» **WHAT YOU HAVE TO DO**:
Reproduce the following entries verbatim, line for line.

-=-=-

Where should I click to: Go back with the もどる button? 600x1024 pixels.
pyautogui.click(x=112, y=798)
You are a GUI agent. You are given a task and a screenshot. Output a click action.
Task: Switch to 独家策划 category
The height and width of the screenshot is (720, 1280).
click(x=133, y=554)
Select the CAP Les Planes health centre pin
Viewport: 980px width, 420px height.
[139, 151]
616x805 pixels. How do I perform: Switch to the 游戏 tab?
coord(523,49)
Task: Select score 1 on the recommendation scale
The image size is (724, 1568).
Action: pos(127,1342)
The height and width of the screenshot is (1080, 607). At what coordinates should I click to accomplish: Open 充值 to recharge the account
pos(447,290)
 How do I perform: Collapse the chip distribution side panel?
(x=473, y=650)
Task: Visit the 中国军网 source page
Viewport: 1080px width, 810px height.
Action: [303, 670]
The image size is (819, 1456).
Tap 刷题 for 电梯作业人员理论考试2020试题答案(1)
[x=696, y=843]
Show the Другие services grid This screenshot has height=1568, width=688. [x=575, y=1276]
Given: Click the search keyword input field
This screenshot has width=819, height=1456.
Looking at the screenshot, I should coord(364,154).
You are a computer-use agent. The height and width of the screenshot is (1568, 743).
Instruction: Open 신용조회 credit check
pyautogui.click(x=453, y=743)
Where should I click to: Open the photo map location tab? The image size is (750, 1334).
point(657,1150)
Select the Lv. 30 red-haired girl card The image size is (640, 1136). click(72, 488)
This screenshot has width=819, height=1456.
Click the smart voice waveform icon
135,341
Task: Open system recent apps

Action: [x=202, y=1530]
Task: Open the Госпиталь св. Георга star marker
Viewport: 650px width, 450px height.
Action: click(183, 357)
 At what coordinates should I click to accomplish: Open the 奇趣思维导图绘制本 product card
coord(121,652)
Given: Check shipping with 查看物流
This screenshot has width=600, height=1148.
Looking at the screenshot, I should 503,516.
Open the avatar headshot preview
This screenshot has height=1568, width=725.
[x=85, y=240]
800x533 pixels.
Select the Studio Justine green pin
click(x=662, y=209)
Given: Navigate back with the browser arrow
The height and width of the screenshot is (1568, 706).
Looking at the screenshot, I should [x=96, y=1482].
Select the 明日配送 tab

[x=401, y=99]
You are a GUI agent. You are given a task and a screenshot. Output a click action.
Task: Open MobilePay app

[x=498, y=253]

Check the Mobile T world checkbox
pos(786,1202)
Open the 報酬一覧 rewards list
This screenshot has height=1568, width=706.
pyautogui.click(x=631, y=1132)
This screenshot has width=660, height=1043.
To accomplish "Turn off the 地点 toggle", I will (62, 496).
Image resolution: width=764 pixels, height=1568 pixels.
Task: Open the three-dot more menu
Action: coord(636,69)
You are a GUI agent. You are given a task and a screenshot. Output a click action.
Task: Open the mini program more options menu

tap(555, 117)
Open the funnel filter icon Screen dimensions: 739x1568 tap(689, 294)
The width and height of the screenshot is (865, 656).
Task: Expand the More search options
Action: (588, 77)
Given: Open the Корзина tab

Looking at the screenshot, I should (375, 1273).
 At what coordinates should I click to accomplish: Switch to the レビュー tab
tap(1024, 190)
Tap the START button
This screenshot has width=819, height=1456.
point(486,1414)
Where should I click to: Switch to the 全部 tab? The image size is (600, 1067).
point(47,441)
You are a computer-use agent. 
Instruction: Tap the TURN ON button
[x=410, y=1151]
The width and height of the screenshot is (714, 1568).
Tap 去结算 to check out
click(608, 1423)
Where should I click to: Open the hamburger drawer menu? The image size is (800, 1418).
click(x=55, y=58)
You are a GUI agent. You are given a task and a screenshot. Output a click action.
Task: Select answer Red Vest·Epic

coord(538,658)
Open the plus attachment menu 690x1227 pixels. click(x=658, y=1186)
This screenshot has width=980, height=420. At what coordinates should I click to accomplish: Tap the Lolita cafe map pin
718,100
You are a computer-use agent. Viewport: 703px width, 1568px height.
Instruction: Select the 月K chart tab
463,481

-=-=-

» **IN RESPONSE**:
Where should I click to: Go back with the もどる button? 600x1024 pixels.
pyautogui.click(x=112, y=798)
You are a GUI agent. You are given a task and a screenshot. Output a click action.
Task: Switch to 独家策划 category
The height and width of the screenshot is (720, 1280).
click(x=133, y=554)
Select the CAP Les Planes health centre pin
Viewport: 980px width, 420px height.
[139, 151]
616x805 pixels. How do I perform: Switch to the 游戏 tab?
coord(523,49)
Task: Select score 1 on the recommendation scale
The image size is (724, 1568).
Action: pos(127,1342)
The height and width of the screenshot is (1080, 607). At what coordinates should I click to accomplish: Open 充值 to recharge the account
pos(447,290)
 How do I perform: Collapse the chip distribution side panel?
(x=473, y=650)
Task: Visit the 中国军网 source page
Viewport: 1080px width, 810px height.
Action: [303, 670]
The image size is (819, 1456).
Tap 刷题 for 电梯作业人员理论考试2020试题答案(1)
[x=696, y=843]
Show the Другие services grid This screenshot has height=1568, width=688. [x=575, y=1276]
Given: Click the search keyword input field
This screenshot has width=819, height=1456.
Looking at the screenshot, I should coord(364,154).
You are a computer-use agent. The height and width of the screenshot is (1568, 743).
Instruction: Open 신용조회 credit check
pyautogui.click(x=453, y=743)
Where should I click to: Open the photo map location tab? The image size is (750, 1334).
point(657,1150)
Select the Lv. 30 red-haired girl card The image size is (640, 1136). click(72, 488)
This screenshot has width=819, height=1456.
Click the smart voice waveform icon
135,341
Task: Open system recent apps

Action: [x=202, y=1530]
Task: Open the Госпиталь св. Георга star marker
Viewport: 650px width, 450px height.
Action: click(183, 357)
 At what coordinates should I click to accomplish: Open the 奇趣思维导图绘制本 product card
coord(121,652)
Given: Check shipping with 查看物流
This screenshot has width=600, height=1148.
Looking at the screenshot, I should 503,516.
Open the avatar headshot preview
This screenshot has height=1568, width=725.
[x=85, y=240]
800x533 pixels.
Select the Studio Justine green pin
click(x=662, y=209)
Given: Navigate back with the browser arrow
The height and width of the screenshot is (1568, 706).
Looking at the screenshot, I should [x=96, y=1482].
Select the 明日配送 tab

[x=401, y=99]
You are a GUI agent. You are given a task and a screenshot. Output a click action.
Task: Open MobilePay app

[x=498, y=253]

Check the Mobile T world checkbox
pos(786,1202)
Open the 報酬一覧 rewards list
This screenshot has height=1568, width=706.
pyautogui.click(x=631, y=1132)
This screenshot has width=660, height=1043.
To accomplish "Turn off the 地点 toggle", I will (62, 496).
Image resolution: width=764 pixels, height=1568 pixels.
Task: Open the three-dot more menu
Action: coord(636,69)
You are a GUI agent. You are given a task and a screenshot. Output a click action.
Task: Open the mini program more options menu

tap(555, 117)
Open the funnel filter icon Screen dimensions: 739x1568 tap(689, 294)
The width and height of the screenshot is (865, 656).
Task: Expand the More search options
Action: (588, 77)
Given: Open the Корзина tab

Looking at the screenshot, I should (375, 1273).
 At what coordinates should I click to accomplish: Switch to the レビュー tab
tap(1024, 190)
Tap the START button
This screenshot has width=819, height=1456.
point(486,1414)
Where should I click to: Switch to the 全部 tab? The image size is (600, 1067).
point(47,441)
You are a computer-use agent. 
Instruction: Tap the TURN ON button
[x=410, y=1151]
The width and height of the screenshot is (714, 1568).
Tap 去结算 to check out
click(608, 1423)
Where should I click to: Open the hamburger drawer menu? The image size is (800, 1418).
click(x=55, y=58)
You are a GUI agent. You are given a task and a screenshot. Output a click action.
Task: Select answer Red Vest·Epic

coord(538,658)
Open the plus attachment menu 690x1227 pixels. click(x=658, y=1186)
This screenshot has width=980, height=420. At what coordinates should I click to accomplish: Tap the Lolita cafe map pin
718,100
You are a computer-use agent. Viewport: 703px width, 1568px height.
Instruction: Select the 月K chart tab
463,481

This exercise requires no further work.